Regardless of the type of asset a trader plans investing in, it is crucial to understand some elements of technical analysis. That way, you can make smart decisions regarding buying and selling.
In particular, Bitcoin traders should have key information regarding technical analysis, considering this is the most tried and true method for evaluating the crypto market. Technical analysts or technicians look at the history of the cryptocurrency and then apply analytical tools to understand how the market as a whole feel about that crypto.
Distinguishing between technical and fundamental analysis is important. The fundamental analysis aims to determine the correct value of an asset. Technical analysis, on the other hand, only pays attention to the actual price movements. Using that information, a technician will look for patterns, including resistance and support.
One of the most critical parts of technical analysis for any trader, including Bitcoin traders, is identifying trends. Because of the volatility of the cryptocurrency market, it can be more challenging to spot trends in Bitcoin than with other assets such as stocks. However, experienced technicians have the expertise required.
The previously mentioned resistance and support levels are another essential tool for Bitcoin traders. Support level is the price that a large quantity of traders is willing to pay for Bitcoin believed oversold. As Bitcoin approaches that price, the market participants buy it, which makes a “floor.” Resistance is the opposite, meaning it is the price level at which traders want to sell the security, believing it is overbought.
These levels provide a better feel for the supply and demand of Bitcoin. Technicians can even combine support and resistance levels to view a range, leading to “rangebound trading.” Once a technician completes a technical analysis to get the resistance and support levels, rangebound trading lets them sell Bitcoin when it is near the top of the range and buy when it is closer to the top.
Bitcoin traders that utilize technical analysis can use moving averages to evaluate the cryptocurrency. These moving averages essentially smooth the fluctuations in price. The easiest version is a “simple moving average,” which analysts get by averaging the price of Bitcoin over a specific period of time, whether five or 20 days. “Exponential moving averages” are similar but place additional emphasis on recent prices during the calculations.

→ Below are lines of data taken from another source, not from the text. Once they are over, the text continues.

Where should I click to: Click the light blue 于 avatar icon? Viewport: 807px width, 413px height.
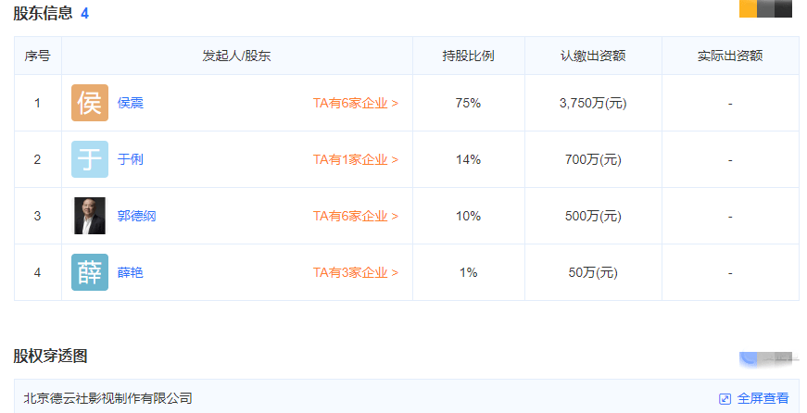pyautogui.click(x=90, y=159)
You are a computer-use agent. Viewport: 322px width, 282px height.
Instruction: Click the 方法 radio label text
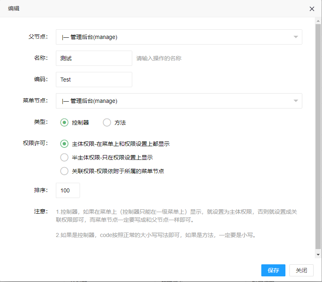[120, 123]
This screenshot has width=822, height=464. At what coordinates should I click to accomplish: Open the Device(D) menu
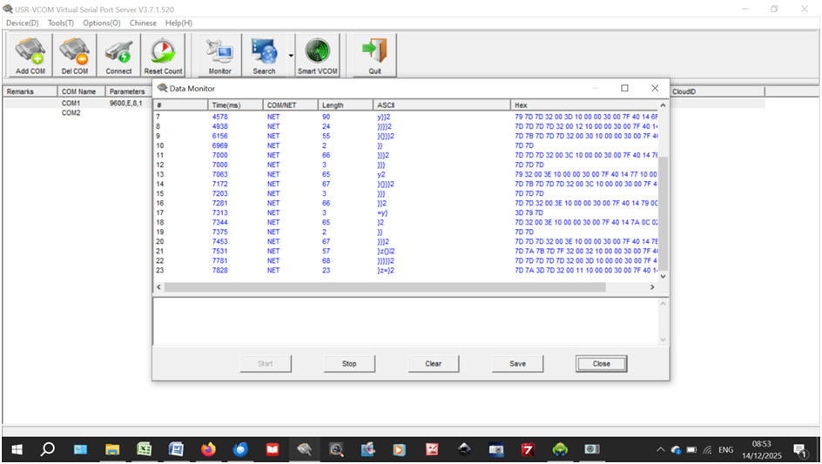pyautogui.click(x=22, y=23)
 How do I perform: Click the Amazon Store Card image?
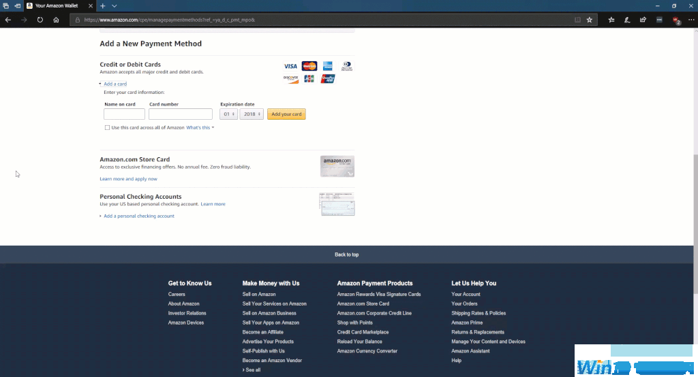[x=337, y=166]
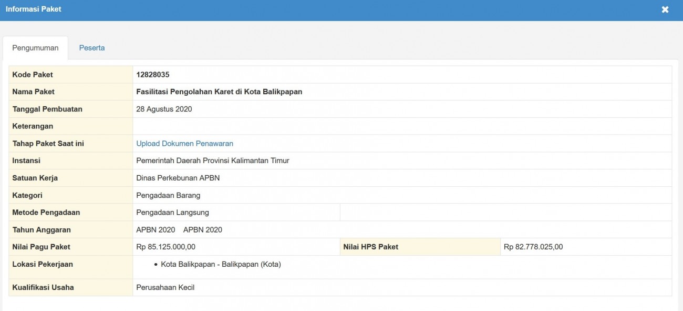Image resolution: width=683 pixels, height=311 pixels.
Task: Click the Pengadaan Langsung method value
Action: click(172, 213)
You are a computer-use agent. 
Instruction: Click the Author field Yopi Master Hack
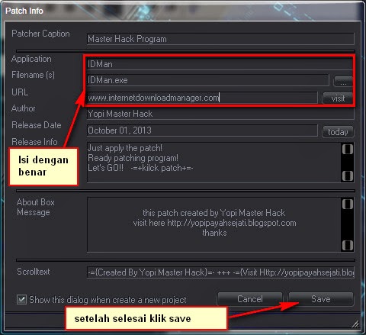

After calculating moving averages, a technician can use that information to see when the momentum for Bitcoin moves, particularly when comparing various moving averages. If, for example, a technician notices the five-day moving average is higher than the 20-day, it could indicate a bearish market is becoming bullish.
Bitcoin traders must also be aware of the role in volume in technical analysis, which directly correlates with the strength of a trend. In this case, higher volumes indicate strong trends. Anytime that Bitcoin goes through a large change in price, technicians will look at the volume. While low volume can indicate a small fluctuation, something likely overcome, high volume may indicate a more permanent change to the trend.